[Start TEXT BLOCK]

Now we again loop through the alignments, this time setting the initial phase for C_tasmanica_6379.

for (i in 1:num_loci) {
    data[i].setHomeologPhase("6379_copy1", "C_tasmanica_6379_A")
    data[i].setHomeologPhase("6379_copy2", "C_tasmanica_6379_B")
}

The next few sections of code are fairly standard for Rev phylogenetic analyses, and not unique to a homologizer analysis. Since some of the diploid accessions are also missing sequences for some loci, we now add any blank sequences needed so all the alignments contain all the accessions:

for (i in 1:num_loci) {
    for (j in 1:num_loci) {
        data[i].addMissingTaxa(data[j].taxa())
    }
}

We'll need some useful information from the alignments:

num_tips = data[1].ntaxa()
n_branches = 2 * num_tips - 3

Now create a vector of branch lengths. We'll draw each branch length from an exponential distribution. We'll also add MCMC scaling moves for each branch length (which we'll store in the moves vector, indexed by the mvi counter).

mvi = 0
for (i in 1:n_branches) {
    branch_lengths[i] ~ dnExponential(10)
    moves[++mvi] = mvScale(branch_lengths[i], weight=1.0)
}

We'll use a uniform topology prior that puts equal probability on all unrooted, fully resolved topologies. Additionally, we'll add MCMC moves for the topology, the nearest-neighbor interchange (NNI) and subtree pruning and regrafting (SPR) tree arrangment moves.

topology ~ dnUniformTopology(data[1].taxa())
moves[++mvi] = mvNNI(topology, weight=40.0)

[End TEXT BLOCK]
[Start RECORD SET]

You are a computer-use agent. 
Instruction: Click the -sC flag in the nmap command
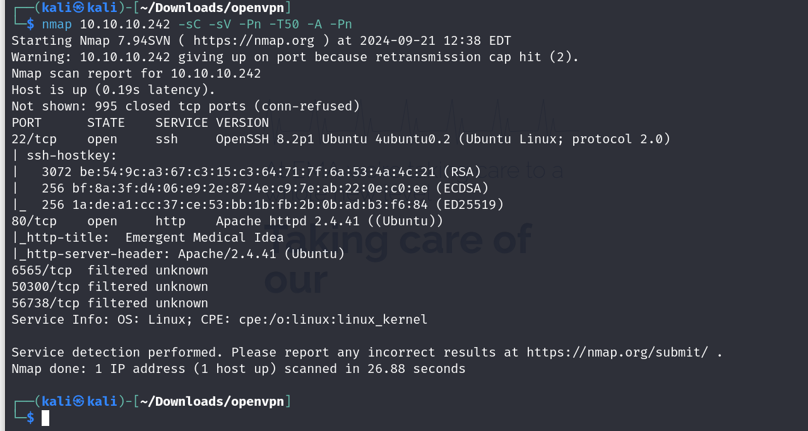click(189, 24)
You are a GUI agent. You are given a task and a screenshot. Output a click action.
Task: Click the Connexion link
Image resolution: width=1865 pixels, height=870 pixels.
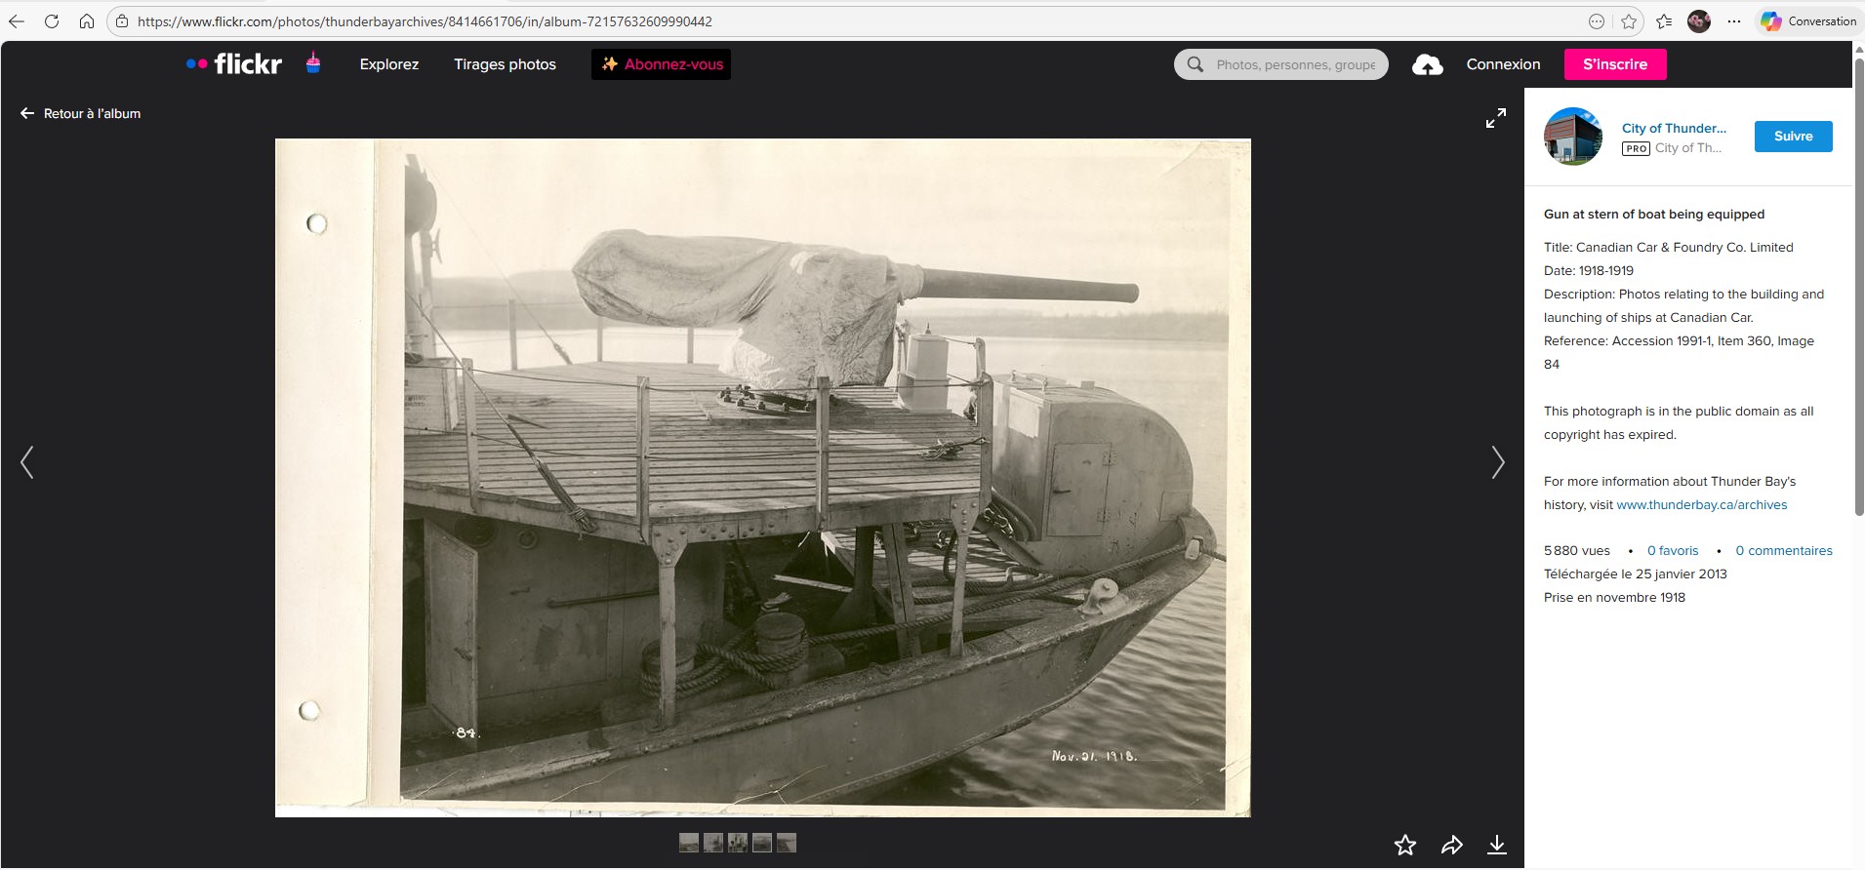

[End RECORD SET]

» **REQUIRED TASK**: Resume the Rev phylogenetic analysis walkthrough from the point where it stops. The listing has nothing to do with this.

» **RESULT FOR THIS EXERCISE**:
moves[++mvi] = mvSPR(topology, weight=40.0)

Finally, we combine the topology and the branch length vector into a deterministic node that represents our phylogeny:

tree := treeAssembly(topology, branch_lengths)

For the nucleotide substitution models we will specify a general time-reversible (GTR) model for each locus. We will use an uninformative Dirichlet distribution as prior on the stationary frequencies (pi), and for the six exchangeability rates er. To estimate pi and er we use the MCMC move mvSimplexElementScale, which randomly changes one element of the simplex and then rescales the other elements so that they sum to one again. For each locus we construct the GTR rate matrix Q using the function fnGTR which puts together pi and er.

for (i in 1:num_loci) {

    er_prior <- v(1,1,1,1,1,1)
    er[i] ~ dnDirichlet(er_prior)
    er[i].setValue(simplex(v(1,1,1,1,1,1)))
    moves[++mvi] = mvSimplexElementScale(er[i], weight=5)

    pi_prior <- v(1,1,1,1)
    pi[i] ~ dnDirichlet(pi_prior)
    pi[i].setValue(simplex(v(1,1,1,1)))
    moves[++mvi] = mvSimplexElementScale(pi[i], weight=5)

    Q[i] := fnGTR(er[i], pi[i])
}

Additionally, we estimate a substitution rate multiplier for each of the alignments except the first one. We draw the rate multipliers from an exponential distribution:

for (i in 1:num_loci) {
    if (i == 1) {
        rate_multiplier[i] <- 1.0
    } else {
        rate_multiplier[i] ~ dnExponential(1)
        moves[++mvi] = mvScale(rate_multiplier[i], weight=5)
    }
}

Our sequence evolution models are continuous-time Markov chains (CTMC) over the phylogeny. So we pass a GTR rate matrices Q, a rate_multiplier, and the tree into a phylogenetic CTMC distribution, one for each locus.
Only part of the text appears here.